Activity -> Please repeat each of the records that follow, exactly as written.

[[ Extracted data, beginning ]]

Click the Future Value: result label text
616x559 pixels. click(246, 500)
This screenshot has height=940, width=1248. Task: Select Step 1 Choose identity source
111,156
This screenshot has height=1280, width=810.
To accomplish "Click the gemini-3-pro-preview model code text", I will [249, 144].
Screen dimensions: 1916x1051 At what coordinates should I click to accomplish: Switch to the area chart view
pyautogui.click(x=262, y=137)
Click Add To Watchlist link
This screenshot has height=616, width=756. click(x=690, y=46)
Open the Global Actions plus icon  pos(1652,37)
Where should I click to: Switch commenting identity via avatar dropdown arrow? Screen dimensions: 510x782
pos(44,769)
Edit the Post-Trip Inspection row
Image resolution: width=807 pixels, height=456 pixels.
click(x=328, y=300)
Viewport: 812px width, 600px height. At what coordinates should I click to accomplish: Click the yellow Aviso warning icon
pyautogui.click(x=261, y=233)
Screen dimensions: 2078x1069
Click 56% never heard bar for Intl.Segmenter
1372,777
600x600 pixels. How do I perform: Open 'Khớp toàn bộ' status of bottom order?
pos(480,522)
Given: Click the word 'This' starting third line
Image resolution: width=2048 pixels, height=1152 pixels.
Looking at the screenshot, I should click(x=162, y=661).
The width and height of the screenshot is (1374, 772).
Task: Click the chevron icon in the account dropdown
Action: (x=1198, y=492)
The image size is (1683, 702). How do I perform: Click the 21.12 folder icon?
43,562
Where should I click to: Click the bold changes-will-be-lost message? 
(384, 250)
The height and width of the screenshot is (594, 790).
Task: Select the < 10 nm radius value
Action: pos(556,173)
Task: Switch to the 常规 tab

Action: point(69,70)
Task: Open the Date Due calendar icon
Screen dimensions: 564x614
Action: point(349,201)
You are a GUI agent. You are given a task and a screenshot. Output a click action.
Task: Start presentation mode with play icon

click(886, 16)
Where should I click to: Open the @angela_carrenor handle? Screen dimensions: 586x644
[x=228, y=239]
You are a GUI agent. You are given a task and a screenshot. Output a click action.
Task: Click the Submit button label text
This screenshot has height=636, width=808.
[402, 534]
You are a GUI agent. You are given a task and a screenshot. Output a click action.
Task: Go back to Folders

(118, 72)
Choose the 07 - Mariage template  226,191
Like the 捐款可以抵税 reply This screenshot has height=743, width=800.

[[ Extracted data, end ]]

Solution for this task ->
Click the Future Value: result label text
616x559 pixels. click(246, 500)
This screenshot has height=940, width=1248. Task: Select Step 1 Choose identity source
111,156
This screenshot has height=1280, width=810.
To accomplish "Click the gemini-3-pro-preview model code text", I will [249, 144].
Screen dimensions: 1916x1051 At what coordinates should I click to accomplish: Switch to the area chart view
pyautogui.click(x=262, y=137)
Click Add To Watchlist link
This screenshot has height=616, width=756. click(x=690, y=46)
Open the Global Actions plus icon  pos(1652,37)
Where should I click to: Switch commenting identity via avatar dropdown arrow? Screen dimensions: 510x782
pos(44,769)
Edit the Post-Trip Inspection row
Image resolution: width=807 pixels, height=456 pixels.
click(x=328, y=300)
Viewport: 812px width, 600px height. At what coordinates should I click to accomplish: Click the yellow Aviso warning icon
pyautogui.click(x=261, y=233)
Screen dimensions: 2078x1069
Click 56% never heard bar for Intl.Segmenter
1372,777
600x600 pixels. How do I perform: Open 'Khớp toàn bộ' status of bottom order?
pos(480,522)
Given: Click the word 'This' starting third line
Image resolution: width=2048 pixels, height=1152 pixels.
Looking at the screenshot, I should click(x=162, y=661).
The width and height of the screenshot is (1374, 772).
Task: Click the chevron icon in the account dropdown
Action: (x=1198, y=492)
The image size is (1683, 702). How do I perform: Click the 21.12 folder icon?
43,562
Where should I click to: Click the bold changes-will-be-lost message? 
(384, 250)
The height and width of the screenshot is (594, 790).
Task: Select the < 10 nm radius value
Action: pos(556,173)
Task: Switch to the 常规 tab

Action: point(69,70)
Task: Open the Date Due calendar icon
Screen dimensions: 564x614
Action: point(349,201)
You are a GUI agent. You are given a task and a screenshot. Output a click action.
Task: Start presentation mode with play icon

click(886, 16)
Where should I click to: Open the @angela_carrenor handle? Screen dimensions: 586x644
[x=228, y=239]
You are a GUI agent. You are given a task and a screenshot. Output a click action.
Task: Click the Submit button label text
This screenshot has height=636, width=808.
[402, 534]
You are a GUI agent. You are given a task and a screenshot. Output a click action.
Task: Go back to Folders

(118, 72)
Choose the 07 - Mariage template  226,191
Like the 捐款可以抵税 reply This screenshot has height=743, width=800.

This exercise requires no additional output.